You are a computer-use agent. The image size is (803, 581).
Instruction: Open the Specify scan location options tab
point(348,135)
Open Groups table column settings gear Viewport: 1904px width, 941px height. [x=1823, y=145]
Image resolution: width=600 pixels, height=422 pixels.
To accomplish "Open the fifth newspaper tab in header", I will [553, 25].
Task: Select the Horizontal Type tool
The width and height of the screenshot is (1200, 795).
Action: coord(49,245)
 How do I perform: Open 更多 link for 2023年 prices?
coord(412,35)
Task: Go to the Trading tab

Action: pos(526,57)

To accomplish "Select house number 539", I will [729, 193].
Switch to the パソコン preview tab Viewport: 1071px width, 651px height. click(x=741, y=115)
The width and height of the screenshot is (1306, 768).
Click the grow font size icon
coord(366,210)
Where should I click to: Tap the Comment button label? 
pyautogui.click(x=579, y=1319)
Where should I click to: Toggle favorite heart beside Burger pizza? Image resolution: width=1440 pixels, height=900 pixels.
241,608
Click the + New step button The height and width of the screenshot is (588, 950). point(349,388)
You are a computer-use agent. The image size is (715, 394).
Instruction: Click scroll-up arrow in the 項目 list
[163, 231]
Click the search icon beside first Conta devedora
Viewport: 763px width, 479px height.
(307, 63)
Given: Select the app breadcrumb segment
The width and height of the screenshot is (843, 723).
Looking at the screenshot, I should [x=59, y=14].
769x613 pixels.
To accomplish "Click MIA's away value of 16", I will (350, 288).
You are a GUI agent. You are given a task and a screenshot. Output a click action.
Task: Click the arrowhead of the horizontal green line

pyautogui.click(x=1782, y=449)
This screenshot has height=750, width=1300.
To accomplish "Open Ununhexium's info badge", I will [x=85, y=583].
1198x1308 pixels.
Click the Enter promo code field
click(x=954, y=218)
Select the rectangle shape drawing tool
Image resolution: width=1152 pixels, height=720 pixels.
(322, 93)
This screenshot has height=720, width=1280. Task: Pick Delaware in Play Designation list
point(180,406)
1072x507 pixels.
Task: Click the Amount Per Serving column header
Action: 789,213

____

__ACTIVITY__. Provide the number of lines in these entries that hold the word "agent", without any accompanying text.

__EXERCISE RESPONSE__. 3